Your instructions:
Take the line that contains "Where should I" and every line below it to the end of the entries, and give them again exactly, leaving out any pictures.

Stored data

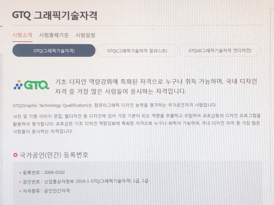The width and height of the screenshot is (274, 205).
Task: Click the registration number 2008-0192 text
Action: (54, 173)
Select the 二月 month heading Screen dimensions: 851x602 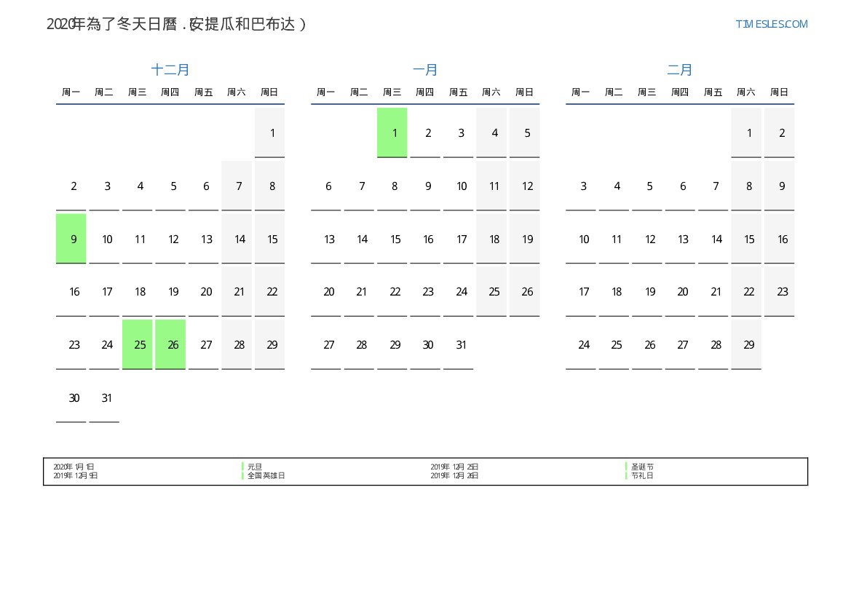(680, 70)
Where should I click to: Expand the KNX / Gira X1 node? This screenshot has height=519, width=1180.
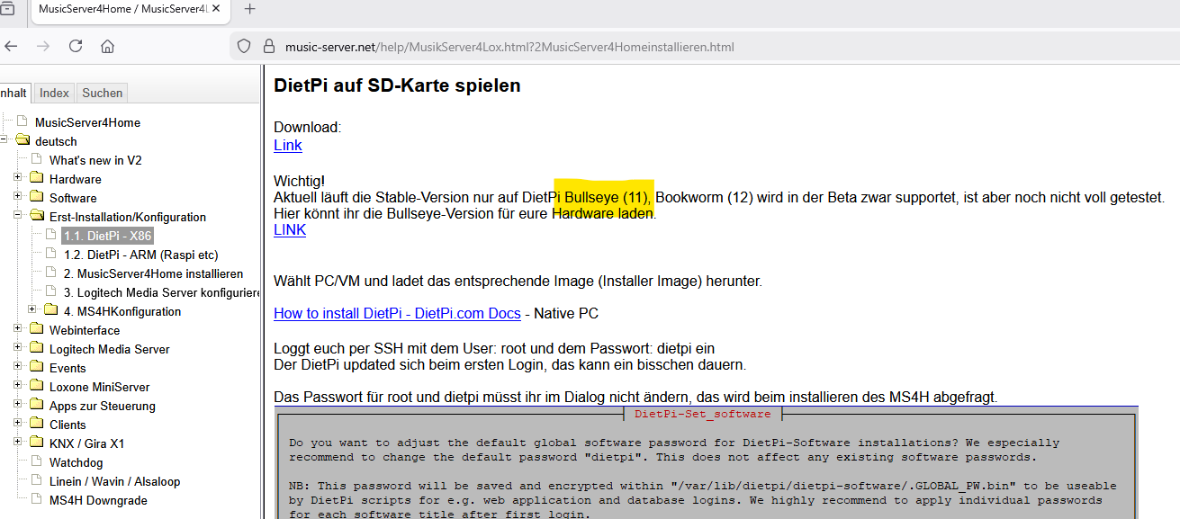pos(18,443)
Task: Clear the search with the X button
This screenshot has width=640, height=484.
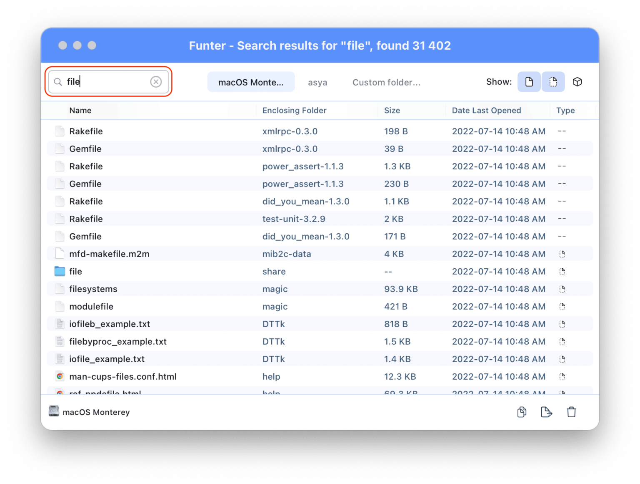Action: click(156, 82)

Answer section:
Where should I click to: Expand the KNX / Gira X1 node? This screenshot has height=519, width=1180.
pos(18,443)
Task: Clear the search with the X button
This screenshot has width=640, height=484.
Action: click(156, 82)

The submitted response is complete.